*** Opening of Data under study ***

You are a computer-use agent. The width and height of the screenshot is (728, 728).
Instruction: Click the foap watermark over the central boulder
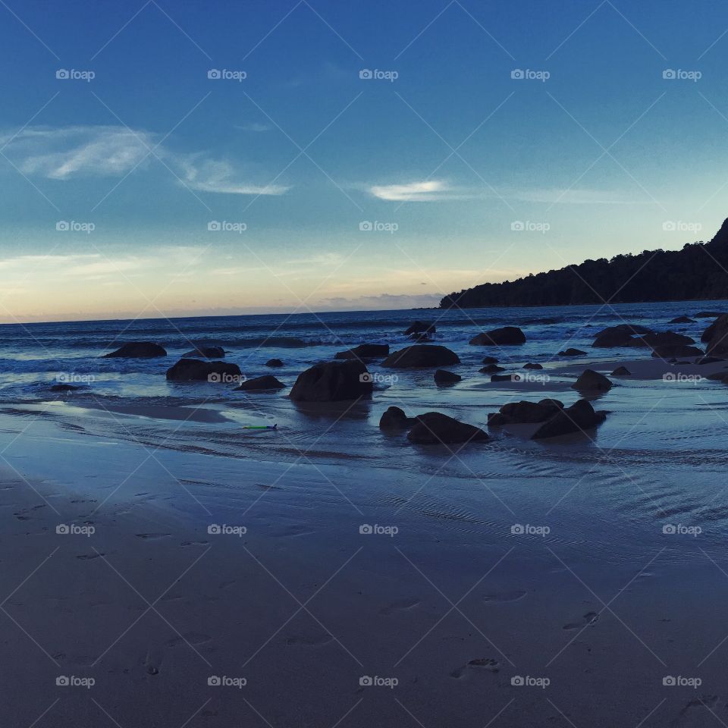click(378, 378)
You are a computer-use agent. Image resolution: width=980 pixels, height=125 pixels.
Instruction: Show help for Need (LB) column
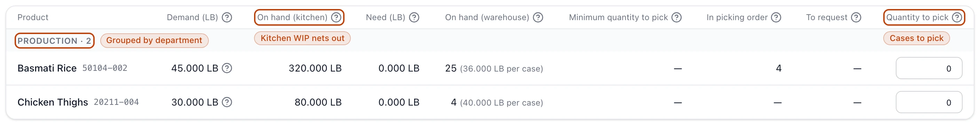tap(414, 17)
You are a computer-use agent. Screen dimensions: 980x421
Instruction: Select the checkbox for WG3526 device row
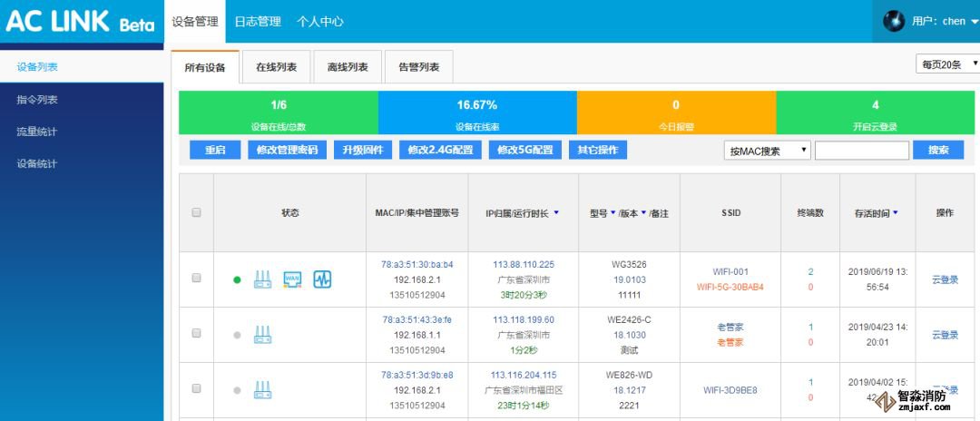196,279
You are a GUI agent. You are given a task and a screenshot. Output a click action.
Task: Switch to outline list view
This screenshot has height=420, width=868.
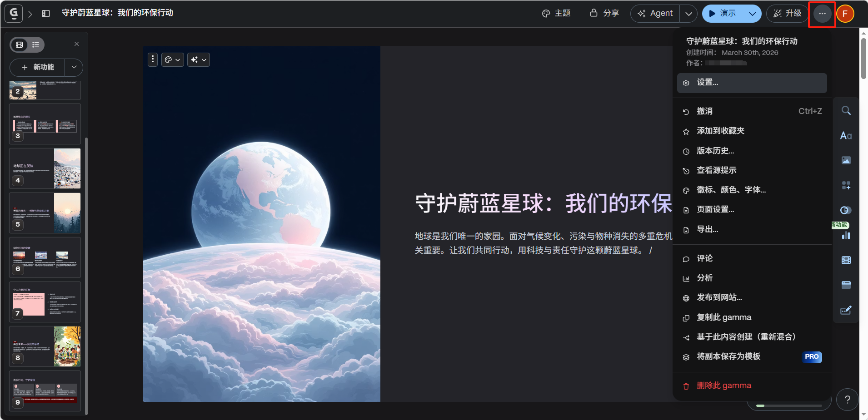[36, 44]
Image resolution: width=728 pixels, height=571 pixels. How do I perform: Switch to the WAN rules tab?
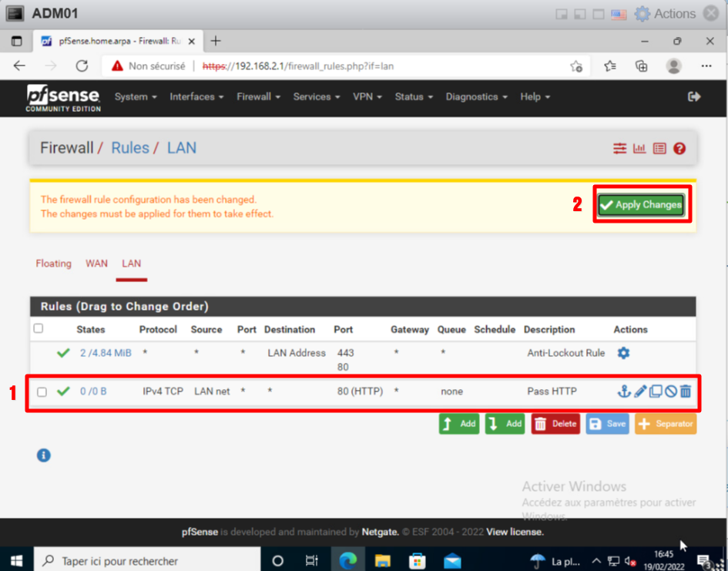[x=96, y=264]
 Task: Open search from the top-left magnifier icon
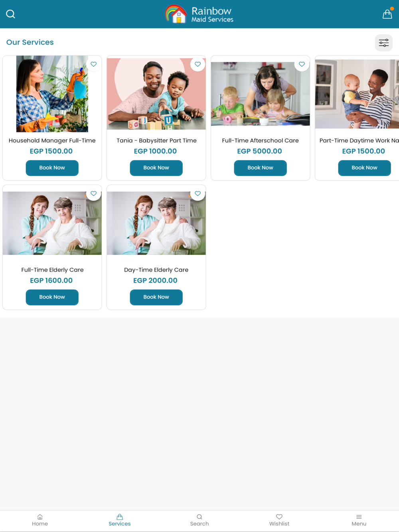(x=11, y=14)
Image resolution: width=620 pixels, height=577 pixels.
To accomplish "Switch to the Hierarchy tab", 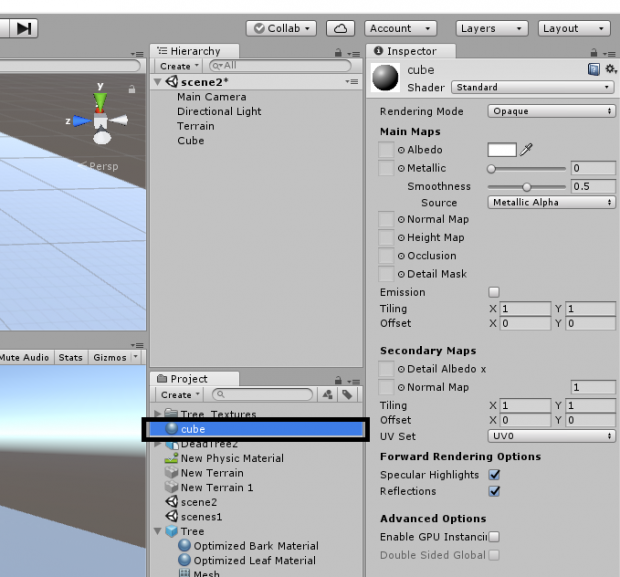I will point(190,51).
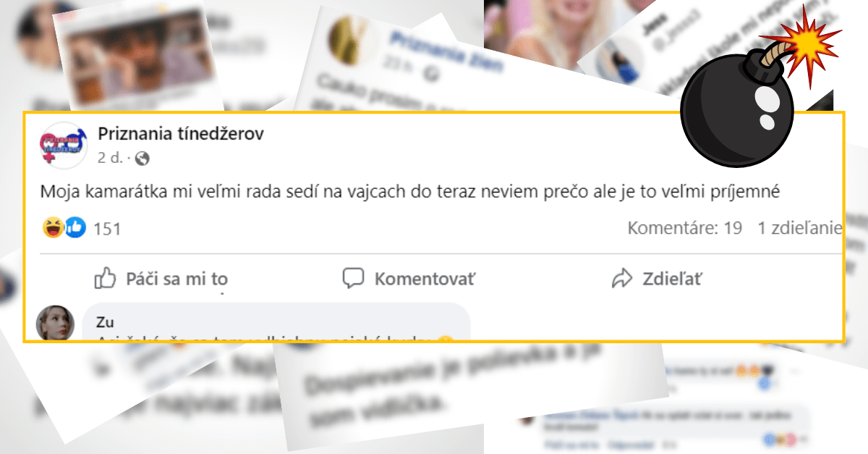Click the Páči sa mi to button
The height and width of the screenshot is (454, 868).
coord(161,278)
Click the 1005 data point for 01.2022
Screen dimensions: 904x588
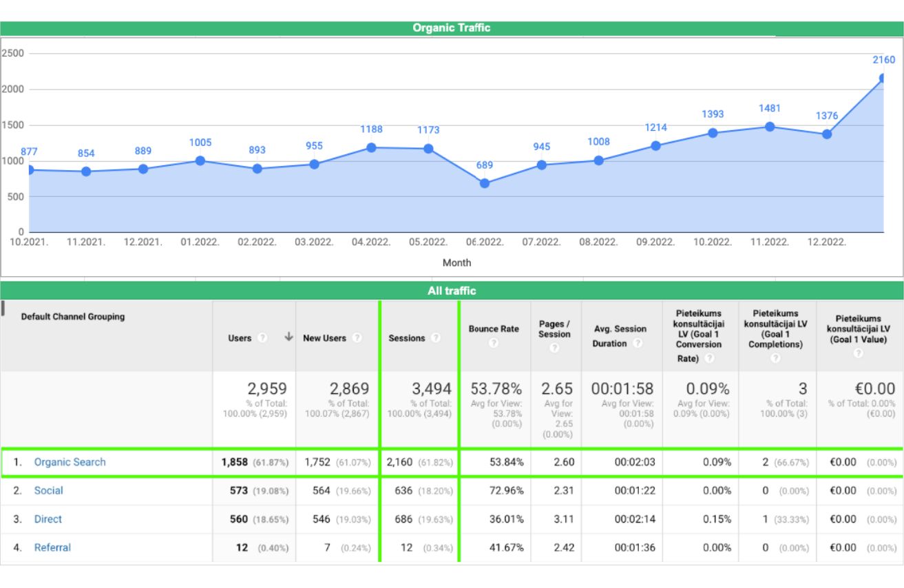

*** Close of Data under study ***

Try it → Copy whichever lines of the records above contain the word "agent".

Written response →
You are a computer-use agent. The width and height of the screenshot is (728, 728).
You are a computer-use agent. Image resolution: width=980 pixels, height=125 pixels.
You are a computer-use agent. Screen dimensions: 980x421
You are a GUI agent. You are given a task and a screenshot. Output a click action.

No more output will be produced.